La prospérité des communes italiennes

Les villes italiennes, riches de leurs activités commerciales et bancaires, dominent la vie économique européenne. Venise, grâce à son contrôle du commerce maritime en Méditerranée et ses relations avec l’Orient, devient un carrefour culturel et économique. Milan, avec son industrie textile et sa position stratégique en Lombardie, s’affirme comme un centre manufacturier de premier plan. Florence, quant à elle, bâtit sa puissance sur le commerce de la laine et la finance, notamment à travers l’influence des grandes banques comme celle des Médicis au début du XIVe siècle.

Cette richesse matérielle favorise l’émergence d’une élite bourgeoise et noble, qui investit dans le mécénat artistique et intellectuel. Les communes italiennes développent également des structures administratives et sociales sophistiquées, qui posent les bases de leur futur rayonnement.

L’élan intellectuel : Dante Alighieri et la transition vers l’humanisme

La figure de Dante Alighieri illustre l’effervescence intellectuelle de cette période. Né à Florence en 1265, Dante est à la croisée des traditions médiévales et des innovations intellectuelles qui annoncent la Renaissance. Son œuvre majeure, la Divine Comédie, achevée au début du XIVe siècle, synthétise les savoirs médiévaux tout en introduisant des idées nouvelles sur l’homme, la foi et la société.

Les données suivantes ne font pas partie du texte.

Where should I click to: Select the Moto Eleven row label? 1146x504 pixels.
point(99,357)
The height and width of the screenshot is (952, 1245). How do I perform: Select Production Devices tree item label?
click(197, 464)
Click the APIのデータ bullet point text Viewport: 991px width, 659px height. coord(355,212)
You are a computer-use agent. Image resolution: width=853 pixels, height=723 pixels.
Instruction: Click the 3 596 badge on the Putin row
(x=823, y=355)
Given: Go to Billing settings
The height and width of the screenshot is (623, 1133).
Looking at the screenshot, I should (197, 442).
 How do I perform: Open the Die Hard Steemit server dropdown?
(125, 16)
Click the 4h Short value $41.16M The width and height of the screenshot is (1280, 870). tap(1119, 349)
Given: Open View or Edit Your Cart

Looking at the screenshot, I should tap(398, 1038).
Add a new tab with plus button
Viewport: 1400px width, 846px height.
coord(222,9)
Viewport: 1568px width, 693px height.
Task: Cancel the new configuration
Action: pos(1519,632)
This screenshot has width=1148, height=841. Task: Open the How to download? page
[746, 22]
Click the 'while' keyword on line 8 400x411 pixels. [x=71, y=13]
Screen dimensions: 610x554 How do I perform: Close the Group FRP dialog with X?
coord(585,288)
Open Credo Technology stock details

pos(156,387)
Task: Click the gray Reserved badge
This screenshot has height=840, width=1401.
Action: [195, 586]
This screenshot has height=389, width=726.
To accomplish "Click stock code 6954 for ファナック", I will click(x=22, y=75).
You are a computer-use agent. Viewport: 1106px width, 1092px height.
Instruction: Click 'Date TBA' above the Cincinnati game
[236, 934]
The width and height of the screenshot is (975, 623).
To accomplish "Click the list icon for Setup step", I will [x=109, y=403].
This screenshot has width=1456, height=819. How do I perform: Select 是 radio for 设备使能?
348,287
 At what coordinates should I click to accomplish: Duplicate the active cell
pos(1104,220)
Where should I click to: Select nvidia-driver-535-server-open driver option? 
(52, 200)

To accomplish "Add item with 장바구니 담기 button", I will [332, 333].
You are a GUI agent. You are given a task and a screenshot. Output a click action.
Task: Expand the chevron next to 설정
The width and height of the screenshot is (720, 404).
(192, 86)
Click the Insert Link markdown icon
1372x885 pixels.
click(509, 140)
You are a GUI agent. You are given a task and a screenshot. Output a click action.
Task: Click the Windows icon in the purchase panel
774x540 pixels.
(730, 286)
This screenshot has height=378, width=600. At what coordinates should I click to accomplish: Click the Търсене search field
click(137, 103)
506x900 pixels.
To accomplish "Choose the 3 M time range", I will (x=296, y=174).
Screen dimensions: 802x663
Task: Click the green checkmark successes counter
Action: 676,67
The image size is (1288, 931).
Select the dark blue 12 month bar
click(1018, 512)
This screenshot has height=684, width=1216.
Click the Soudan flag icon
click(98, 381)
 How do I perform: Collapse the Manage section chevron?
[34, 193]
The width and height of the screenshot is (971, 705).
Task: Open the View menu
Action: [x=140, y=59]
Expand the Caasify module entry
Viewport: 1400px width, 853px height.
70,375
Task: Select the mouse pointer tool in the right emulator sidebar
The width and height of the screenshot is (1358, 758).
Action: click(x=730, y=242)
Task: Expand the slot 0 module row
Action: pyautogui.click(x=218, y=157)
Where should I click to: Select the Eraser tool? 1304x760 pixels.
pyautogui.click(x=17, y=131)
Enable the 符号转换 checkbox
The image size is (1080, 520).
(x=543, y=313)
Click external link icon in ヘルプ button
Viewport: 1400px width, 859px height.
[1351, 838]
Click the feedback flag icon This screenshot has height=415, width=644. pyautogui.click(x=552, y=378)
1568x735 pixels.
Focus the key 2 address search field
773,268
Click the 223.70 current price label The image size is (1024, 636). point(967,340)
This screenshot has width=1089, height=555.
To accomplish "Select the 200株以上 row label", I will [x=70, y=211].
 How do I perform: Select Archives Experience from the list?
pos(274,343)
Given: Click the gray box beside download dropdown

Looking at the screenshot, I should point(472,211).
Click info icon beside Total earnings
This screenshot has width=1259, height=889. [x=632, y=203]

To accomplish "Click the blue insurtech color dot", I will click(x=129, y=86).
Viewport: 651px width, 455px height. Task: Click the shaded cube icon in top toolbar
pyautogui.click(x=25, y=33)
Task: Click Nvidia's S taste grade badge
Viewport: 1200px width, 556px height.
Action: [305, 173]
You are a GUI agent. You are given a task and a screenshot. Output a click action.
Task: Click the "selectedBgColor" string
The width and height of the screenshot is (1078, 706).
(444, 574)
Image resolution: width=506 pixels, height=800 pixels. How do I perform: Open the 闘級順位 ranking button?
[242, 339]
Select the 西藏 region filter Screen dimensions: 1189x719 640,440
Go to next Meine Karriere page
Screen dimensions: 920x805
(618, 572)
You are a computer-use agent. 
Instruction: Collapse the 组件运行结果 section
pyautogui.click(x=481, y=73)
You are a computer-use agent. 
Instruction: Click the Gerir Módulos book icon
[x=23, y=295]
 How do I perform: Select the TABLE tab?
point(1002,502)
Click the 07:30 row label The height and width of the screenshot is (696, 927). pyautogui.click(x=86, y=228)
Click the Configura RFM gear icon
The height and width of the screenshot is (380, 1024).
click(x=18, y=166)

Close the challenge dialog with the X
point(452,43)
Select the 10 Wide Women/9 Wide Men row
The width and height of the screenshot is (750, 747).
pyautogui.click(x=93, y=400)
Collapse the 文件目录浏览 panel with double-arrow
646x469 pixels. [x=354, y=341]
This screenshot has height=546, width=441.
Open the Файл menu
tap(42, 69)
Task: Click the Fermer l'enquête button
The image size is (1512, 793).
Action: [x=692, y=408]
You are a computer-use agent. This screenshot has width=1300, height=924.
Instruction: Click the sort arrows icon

Dante, par l’usage du toscan dans ses écrits, contribue également à l’émergence d’une langue italienne commune, unifiant les traditions régionales et établissant un modèle pour les écrivains à venir, comme Pétrarque et Boccace.

Les prémices de l’art et de l’architecture de la Renaissance

À la fin du XIIIe siècle, les arts italiens commencent à évoluer sous l’influence de maîtres comme Giotto di Bondone, qui rompt avec les conventions byzantines en introduisant la perspective et une plus grande humanité dans ses représentations. Ses fresques, comme celles de la chapelle des Scrovegni à Padoue, incarnent ce tournant artistique. Ces innovations annoncent l’attention croissante portée à la nature, à l’émotion humaine et à l’individualité, qui caractériseront la Renaissance.

L’héritage culturel de cette période

La fin du XIIIe siècle est aussi marquée par une réflexion accrue sur le rôle de l’individu dans la société et par des débats philosophiques influencés par le redécouvrement des textes grecs et romains. Cette période voit également la montée en puissance des universités italiennes, comme celles de Bologne et de Padoue, qui deviennent des foyers de savoir dans des disciplines comme le droit, la médecine et la philosophie.

Une transition vers la Renaissance

Les prémices de la Renaissance italienne se caractérisent par une conjonction favorable entre richesse économique, stabilité politique relative (malgré les luttes guelfes et gibelines) et renouveau intellectuel. Cette période de transition prépare le terrain pour le Quattrocento, siècle où l’Italie deviendra le berceau de la Renaissance artistique et culturelle.




Références et sources

  • Jean-Marie Martin, L'Italie médiévale, Presses universitaires de France, 1994.
  • Ferdinand Chalandon, Histoire de la domination normande en Italie et en Sicile, Paris, Picard, 1907.
  • Jacques Le Goff, La civilisation de l’Occident médiéval, Arthaud, 1964.
  • Documents d’archives : Concordat de Worms (1122), Chroniques de Frédéric Barberousse.